Zugleich hätten die Printverlage den Umfang von Zeitungen reduziert, führte das Bundesamt weiter aus. Dadurch habe auch die Produktion von Zeitungsdruckpapier abgenommen. Mit 1,47 Millionen Tonnen wurden 2020 in Deutschland 42,6 Prozent weniger Zeitungsdruckpapier hergestellt als noch 2010. Dieses Papier fehlt nun für die Wiederverwertung.

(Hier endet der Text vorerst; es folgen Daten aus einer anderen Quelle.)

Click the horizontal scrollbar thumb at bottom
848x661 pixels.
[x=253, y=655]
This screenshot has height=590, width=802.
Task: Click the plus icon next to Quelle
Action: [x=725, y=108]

Druckereien gerieten aufgrund der steigenden Papierpreise zunehmend unter Druck, sagte eine Sprecherin des Bundesverbands Druck und Medien (BVDM) der Nachrichtenagentur AFP. Diese seien an Verträge mit Papierlieferanten und ihren Kunden gebunden und kalkulierten ihre Preise häufig sehr knapp. Es gebe entsprechend wenig Spielraum, um höhere Rohstoffpreise abzufangen. Die erhöhten Papierpreise müssten sich demnach auch auf die Preise von Druckereiprodukten auswirken.

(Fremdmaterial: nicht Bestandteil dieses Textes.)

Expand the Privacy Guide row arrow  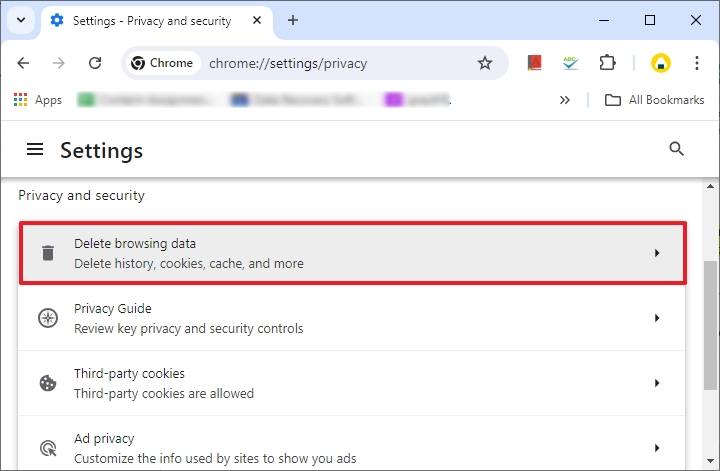(x=657, y=318)
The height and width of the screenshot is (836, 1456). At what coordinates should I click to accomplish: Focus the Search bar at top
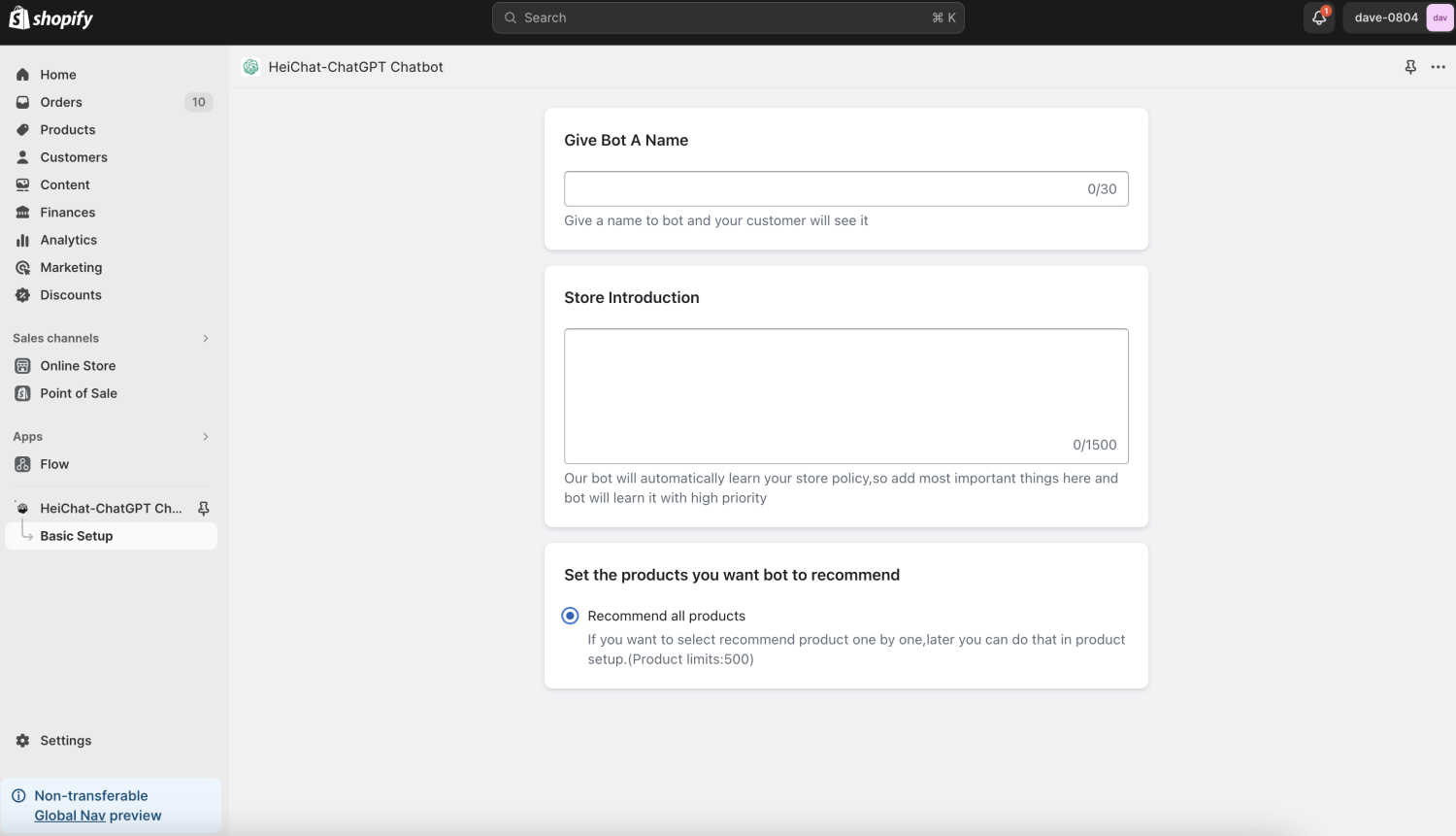[x=728, y=17]
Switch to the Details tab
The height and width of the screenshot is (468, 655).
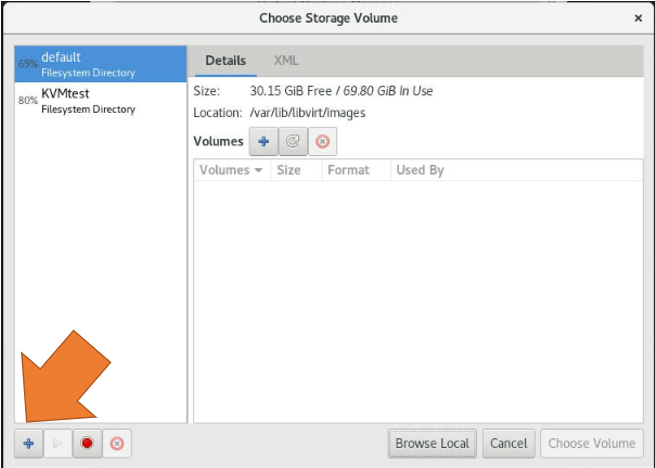click(x=225, y=61)
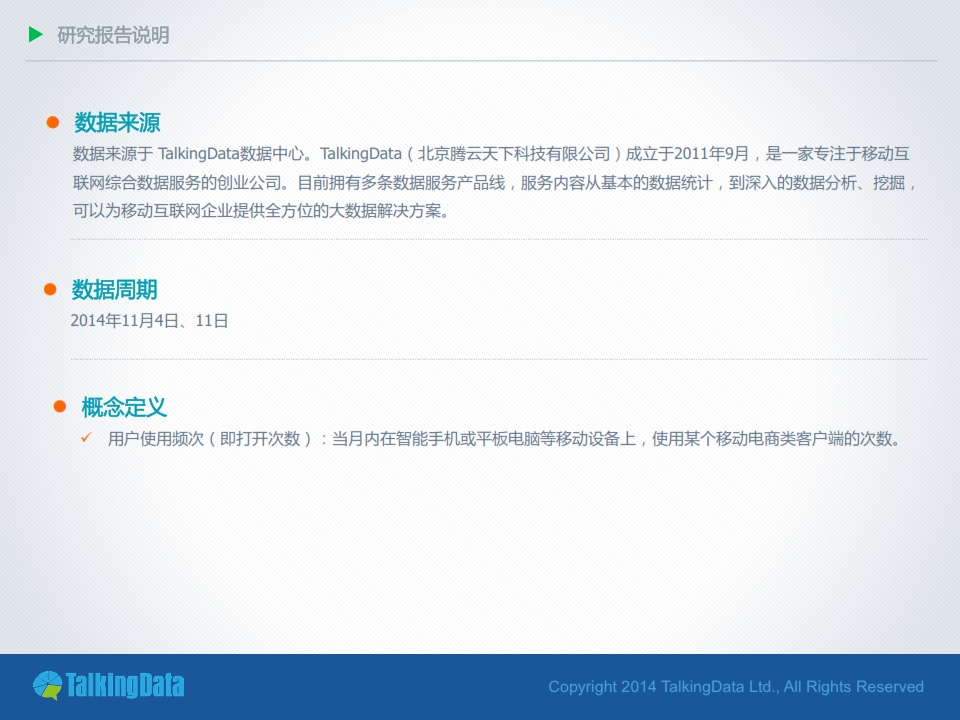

Für Buchverlage sei der Preisanstieg bei Papier ebenfalls ein großes Problem, erklärte der Sprecher des Börsenvereins des Deutschen Buchhandels, Thomas Koch. “Kurzfristige Nachdrucke sind schwieriger geworden, da die Vorlaufzeiten um das vier- bis sechsfache gestiegen sind”, erklärte er weiter. Zwar seien derzeit noch keine Auswirkungen für den Buchhandel und Verbraucher spürbar. Sollte die Papierknappheit jedoch bestehen bleiben, “könnte sich das in letzter Konsequenz auf die Lieferbarkeit und die Buchpreise auswirken”.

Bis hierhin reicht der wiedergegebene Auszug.